Async Generator Data Pipelines in Node.js: Stop Loading Everything Into Memory

Your data pipeline reads every row from a Postgres table into an array, transforms each record with a map(), then writes the result somewhere else. It works fine with 10,000 rows. Then someone throws 10 million rows at it and the process is OOM-killed before it finishes the first SELECT.

The standard fix is Node.js streams. But streams have a learning curve that keeps most teams cargo-culting them from Stack Overflow snippets, and their error handling is notoriously fiddly. A pipe breaking in the middle of a transformation silently loses data unless you wire every error event and pipeline wrapper correctly.

There is a simpler abstraction that handles the same use case with less ceremony: async generators. They compose with for await...of, they play well with the standard library, they support AbortSignal for cancellation, and they are just functions. If you can write a function, you can write an async generator.

Here is the production pattern for building composable, memory-efficient data pipelines with async generators, from pagination through backpressure to testability.

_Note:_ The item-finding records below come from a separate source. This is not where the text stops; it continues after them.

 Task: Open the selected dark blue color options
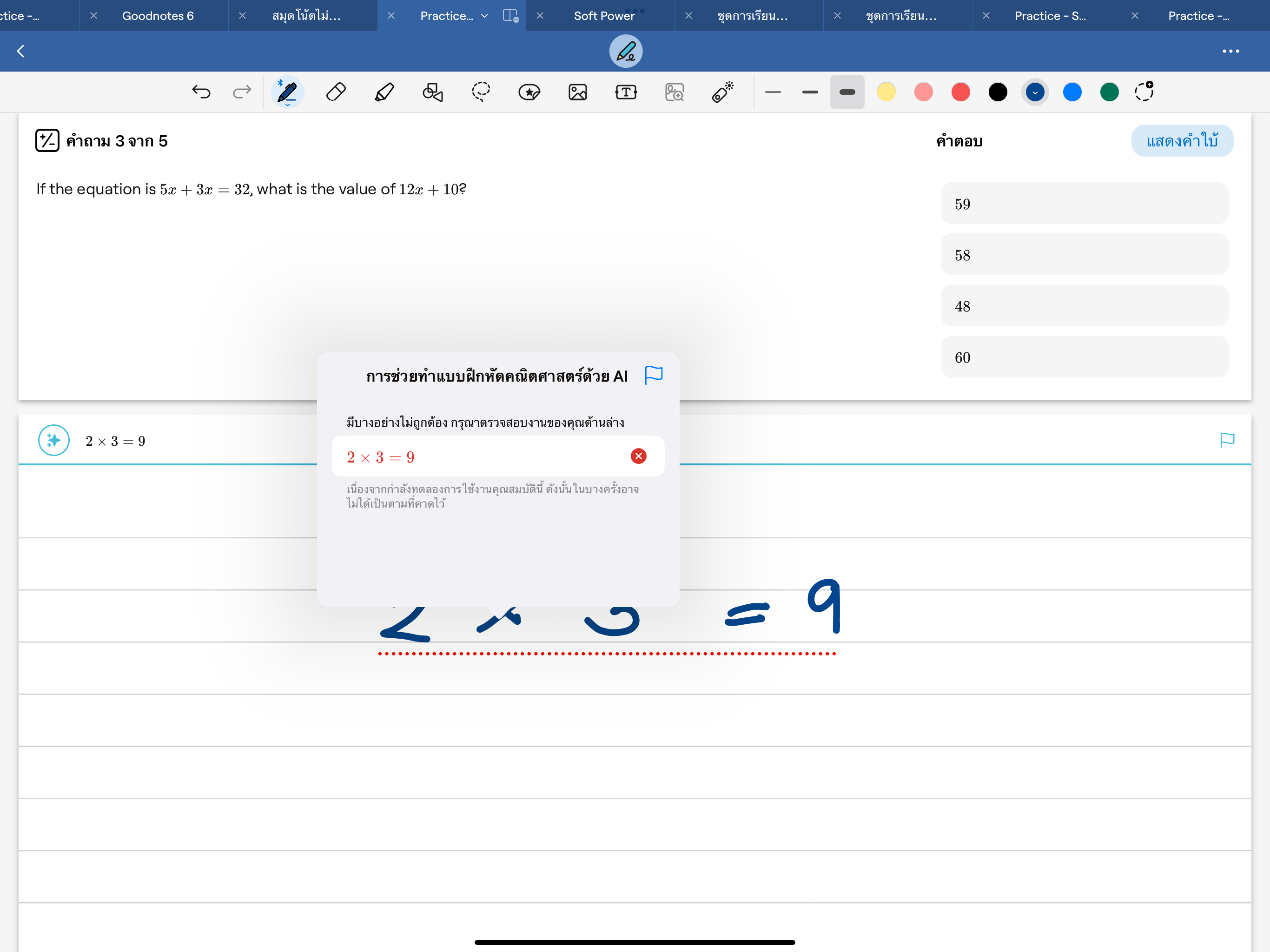coord(1035,92)
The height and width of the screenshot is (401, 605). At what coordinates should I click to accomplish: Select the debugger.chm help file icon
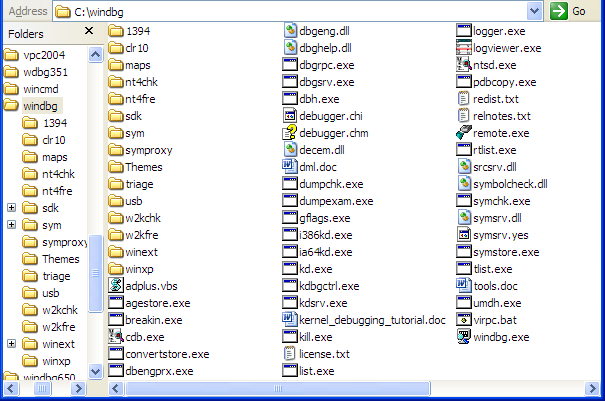point(291,132)

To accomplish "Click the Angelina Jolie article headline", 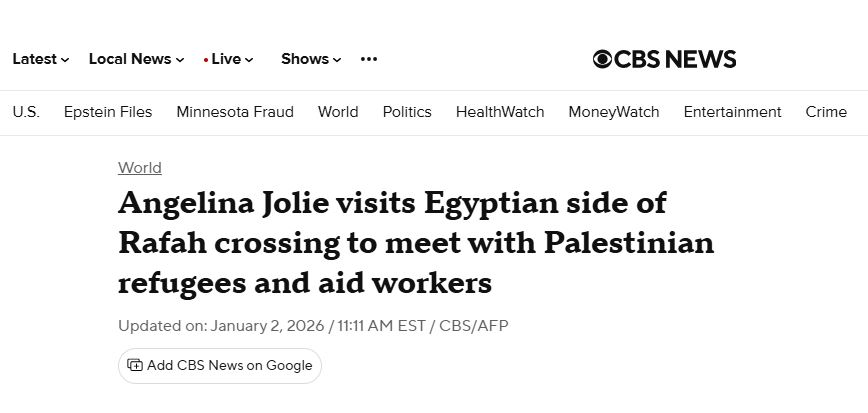I will [x=416, y=243].
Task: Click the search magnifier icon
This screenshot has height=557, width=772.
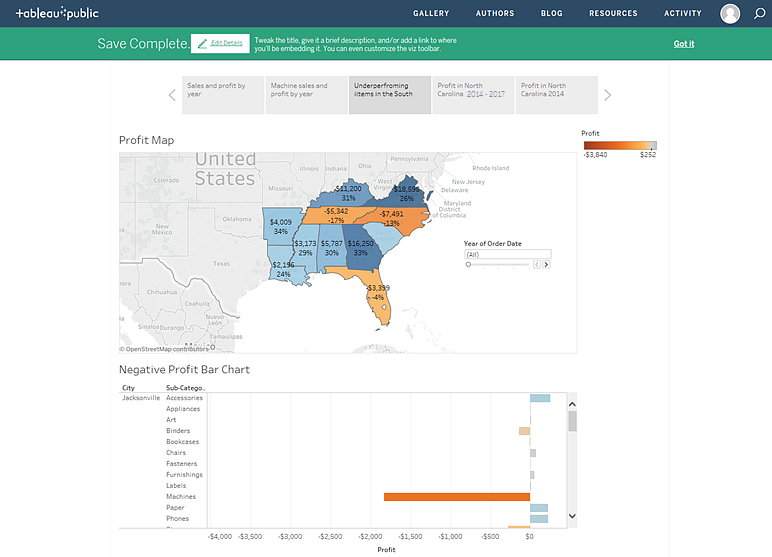Action: pyautogui.click(x=759, y=14)
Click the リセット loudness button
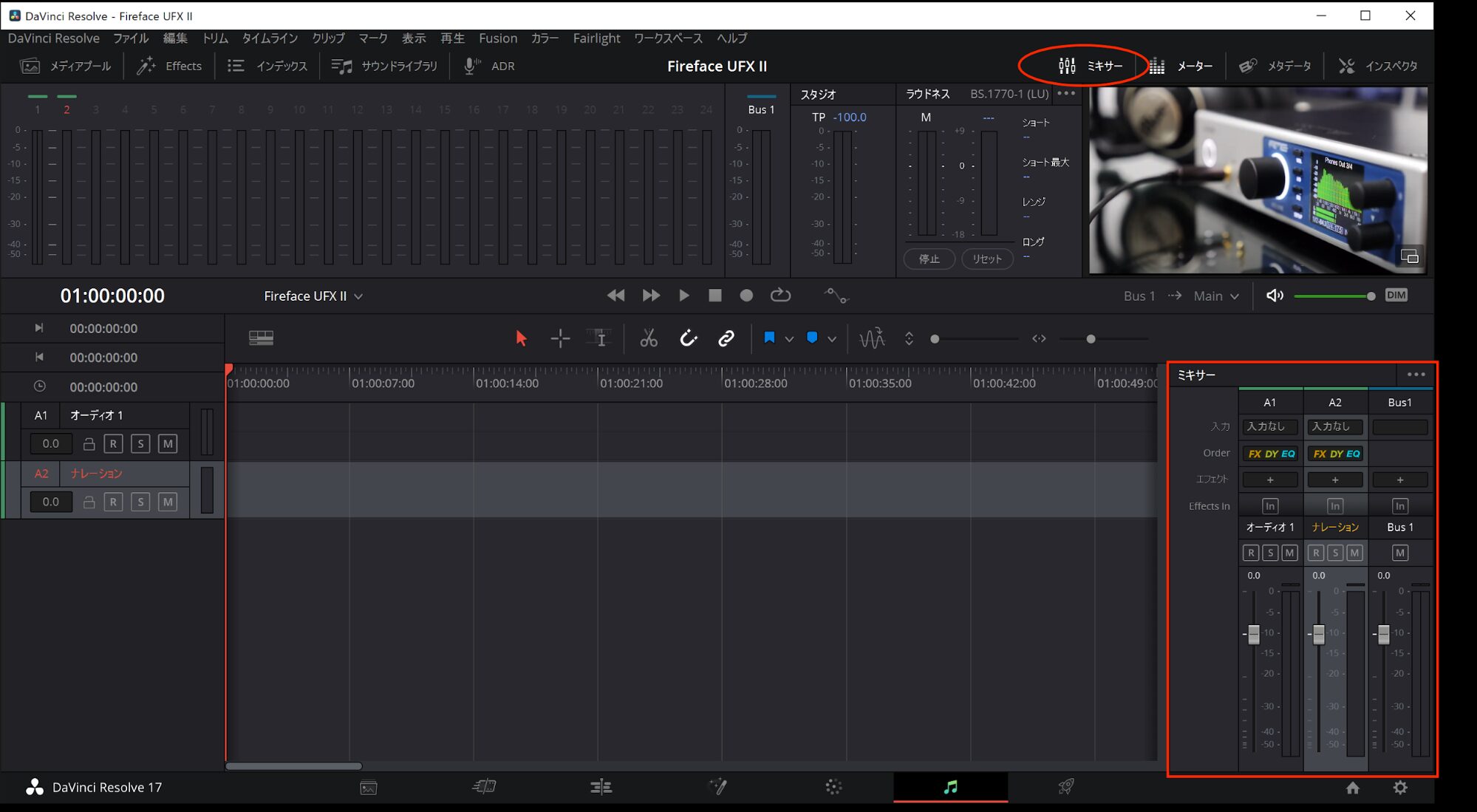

The core pattern: pagination without the OOM

The most common data pipeline starts with a paginated API or database query. The naive approach loads everything first:

// Bad: loads all rows into memory
async function getAllUsers() {
  const allUsers = [];
  let offset = 0;
  const pageSize = 1000;

  while (true) {
    const rows = await db.query(
      'SELECT * FROM users ORDER BY id LIMIT $1 OFFSET $2',
      [pageSize, offset]
    );
    if (rows.length === 0) break;
    allUsers.push(...rows);
    offset += pageSize;
  }

  return allUsers;
}

This blows up with large datasets. The async generator version never holds more than one page in memory:

// Good: yields rows as they arrive
async function* paginateUsers(pageSize = 1000) {
  let offset = 0;

  while (true) {
    const rows = await db.query(
      'SELECT * FROM users ORDER BY id LIMIT $1 OFFSET $2',
      [pageSize, offset]
    );
    if (rows.length === 0) break;
    for (const row of rows) {
      yield row;
    }
    offset += pageSize;
  }
}

// Usage
for await (const user of paginateUsers()) {
  await sendToAnalytics(user);
}

Memory profile: O(1) relative to dataset size. The function suspends after each yield, so the consumer controls when the next page is fetched.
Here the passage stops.